• [DIRECTIONS FOR THIS TASK]
Could you restate all of the entries, word for word?

• [RECORDS FOR THIS TASK]
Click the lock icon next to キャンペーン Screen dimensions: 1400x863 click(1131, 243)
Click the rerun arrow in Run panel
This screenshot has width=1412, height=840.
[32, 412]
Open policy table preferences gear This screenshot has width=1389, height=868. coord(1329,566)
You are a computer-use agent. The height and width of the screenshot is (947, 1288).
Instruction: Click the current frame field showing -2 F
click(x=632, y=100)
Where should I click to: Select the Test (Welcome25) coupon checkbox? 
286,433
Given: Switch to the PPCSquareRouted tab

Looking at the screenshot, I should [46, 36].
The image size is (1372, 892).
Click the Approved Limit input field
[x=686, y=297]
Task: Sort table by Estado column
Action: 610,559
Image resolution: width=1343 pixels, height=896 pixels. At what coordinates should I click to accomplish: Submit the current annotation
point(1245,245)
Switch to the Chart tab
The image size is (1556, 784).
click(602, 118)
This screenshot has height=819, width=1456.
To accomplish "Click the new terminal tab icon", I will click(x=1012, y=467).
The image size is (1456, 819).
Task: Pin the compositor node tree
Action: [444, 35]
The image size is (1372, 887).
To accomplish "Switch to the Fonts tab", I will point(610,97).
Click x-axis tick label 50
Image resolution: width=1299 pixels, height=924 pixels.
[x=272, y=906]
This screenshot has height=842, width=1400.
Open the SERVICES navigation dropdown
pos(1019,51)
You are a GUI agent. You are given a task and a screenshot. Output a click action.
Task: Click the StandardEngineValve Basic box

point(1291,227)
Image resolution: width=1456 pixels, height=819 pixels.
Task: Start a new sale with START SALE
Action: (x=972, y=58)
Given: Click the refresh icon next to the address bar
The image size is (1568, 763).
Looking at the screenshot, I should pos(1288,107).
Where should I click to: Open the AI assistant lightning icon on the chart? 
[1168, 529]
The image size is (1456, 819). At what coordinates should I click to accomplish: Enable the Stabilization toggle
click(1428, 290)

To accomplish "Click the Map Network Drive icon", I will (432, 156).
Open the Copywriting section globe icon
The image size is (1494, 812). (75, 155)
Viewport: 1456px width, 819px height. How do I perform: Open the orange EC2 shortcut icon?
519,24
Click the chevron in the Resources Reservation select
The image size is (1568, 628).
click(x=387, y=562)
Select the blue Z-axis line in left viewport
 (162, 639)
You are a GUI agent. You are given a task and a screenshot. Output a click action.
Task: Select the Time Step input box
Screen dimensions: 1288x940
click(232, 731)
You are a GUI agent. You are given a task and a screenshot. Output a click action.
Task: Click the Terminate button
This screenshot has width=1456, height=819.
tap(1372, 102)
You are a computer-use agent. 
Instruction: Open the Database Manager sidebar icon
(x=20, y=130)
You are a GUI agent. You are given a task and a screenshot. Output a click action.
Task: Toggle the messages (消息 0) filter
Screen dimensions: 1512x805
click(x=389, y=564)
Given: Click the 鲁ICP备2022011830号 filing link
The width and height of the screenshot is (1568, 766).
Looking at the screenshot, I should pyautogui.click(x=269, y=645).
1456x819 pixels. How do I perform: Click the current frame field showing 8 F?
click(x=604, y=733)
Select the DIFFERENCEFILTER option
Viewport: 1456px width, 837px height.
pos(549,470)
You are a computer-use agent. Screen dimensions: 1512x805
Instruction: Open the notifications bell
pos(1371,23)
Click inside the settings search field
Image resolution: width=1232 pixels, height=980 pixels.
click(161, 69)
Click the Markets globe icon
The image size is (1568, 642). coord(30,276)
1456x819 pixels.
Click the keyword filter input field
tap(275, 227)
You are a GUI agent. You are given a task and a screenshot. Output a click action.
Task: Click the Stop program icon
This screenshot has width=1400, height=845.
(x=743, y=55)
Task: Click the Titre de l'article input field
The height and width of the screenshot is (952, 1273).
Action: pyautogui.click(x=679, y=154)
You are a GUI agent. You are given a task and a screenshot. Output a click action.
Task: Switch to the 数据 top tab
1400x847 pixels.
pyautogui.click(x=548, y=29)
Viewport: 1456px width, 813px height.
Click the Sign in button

• [EXPECTED ANSWER]
Click the lock icon next to キャンペーン Screen dimensions: 1400x863 click(1131, 243)
Click the rerun arrow in Run panel
This screenshot has width=1412, height=840.
[32, 412]
Open policy table preferences gear This screenshot has width=1389, height=868. coord(1329,566)
You are a computer-use agent. The height and width of the screenshot is (947, 1288).
Instruction: Click the current frame field showing -2 F
click(x=632, y=100)
Where should I click to: Select the Test (Welcome25) coupon checkbox? 
286,433
Given: Switch to the PPCSquareRouted tab

Looking at the screenshot, I should [46, 36].
The image size is (1372, 892).
Click the Approved Limit input field
[x=686, y=297]
Task: Sort table by Estado column
Action: 610,559
Image resolution: width=1343 pixels, height=896 pixels. At what coordinates should I click to accomplish: Submit the current annotation
point(1245,245)
Switch to the Chart tab
The image size is (1556, 784).
click(602, 118)
This screenshot has height=819, width=1456.
To accomplish "Click the new terminal tab icon", I will click(x=1012, y=467).
The image size is (1456, 819).
Task: Pin the compositor node tree
Action: [444, 35]
The image size is (1372, 887).
To accomplish "Switch to the Fonts tab", I will point(610,97).
Click x-axis tick label 50
Image resolution: width=1299 pixels, height=924 pixels.
[x=272, y=906]
This screenshot has height=842, width=1400.
Open the SERVICES navigation dropdown
pos(1019,51)
You are a GUI agent. You are given a task and a screenshot. Output a click action.
Task: Click the StandardEngineValve Basic box

point(1291,227)
Image resolution: width=1456 pixels, height=819 pixels.
Task: Start a new sale with START SALE
Action: (x=972, y=58)
Given: Click the refresh icon next to the address bar
The image size is (1568, 763).
Looking at the screenshot, I should pos(1288,107).
Where should I click to: Open the AI assistant lightning icon on the chart? 
[1168, 529]
The image size is (1456, 819). At what coordinates should I click to accomplish: Enable the Stabilization toggle
click(1428, 290)

To accomplish "Click the Map Network Drive icon", I will (432, 156).
Open the Copywriting section globe icon
The image size is (1494, 812). (75, 155)
Viewport: 1456px width, 819px height. How do I perform: Open the orange EC2 shortcut icon?
519,24
Click the chevron in the Resources Reservation select
The image size is (1568, 628).
click(x=387, y=562)
Select the blue Z-axis line in left viewport
 (162, 639)
You are a GUI agent. You are given a task and a screenshot. Output a click action.
Task: Select the Time Step input box
Screen dimensions: 1288x940
click(232, 731)
You are a GUI agent. You are given a task and a screenshot. Output a click action.
Task: Click the Terminate button
This screenshot has width=1456, height=819.
tap(1372, 102)
You are a computer-use agent. 
Instruction: Open the Database Manager sidebar icon
(x=20, y=130)
You are a GUI agent. You are given a task and a screenshot. Output a click action.
Task: Toggle the messages (消息 0) filter
Screen dimensions: 1512x805
click(x=389, y=564)
Given: Click the 鲁ICP备2022011830号 filing link
The width and height of the screenshot is (1568, 766).
Looking at the screenshot, I should pyautogui.click(x=269, y=645).
1456x819 pixels. How do I perform: Click the current frame field showing 8 F?
click(x=604, y=733)
Select the DIFFERENCEFILTER option
Viewport: 1456px width, 837px height.
pos(549,470)
You are a computer-use agent. Screen dimensions: 1512x805
Instruction: Open the notifications bell
pos(1371,23)
Click inside the settings search field
Image resolution: width=1232 pixels, height=980 pixels.
click(161, 69)
Click the Markets globe icon
The image size is (1568, 642). coord(30,276)
1456x819 pixels.
Click the keyword filter input field
tap(275, 227)
You are a GUI agent. You are given a task and a screenshot. Output a click action.
Task: Click the Stop program icon
This screenshot has width=1400, height=845.
(x=743, y=55)
Task: Click the Titre de l'article input field
The height and width of the screenshot is (952, 1273).
Action: pyautogui.click(x=679, y=154)
You are a GUI agent. You are given a task and a screenshot. Output a click action.
Task: Switch to the 数据 top tab
1400x847 pixels.
pyautogui.click(x=548, y=29)
Viewport: 1456px width, 813px height.
Click the Sign in button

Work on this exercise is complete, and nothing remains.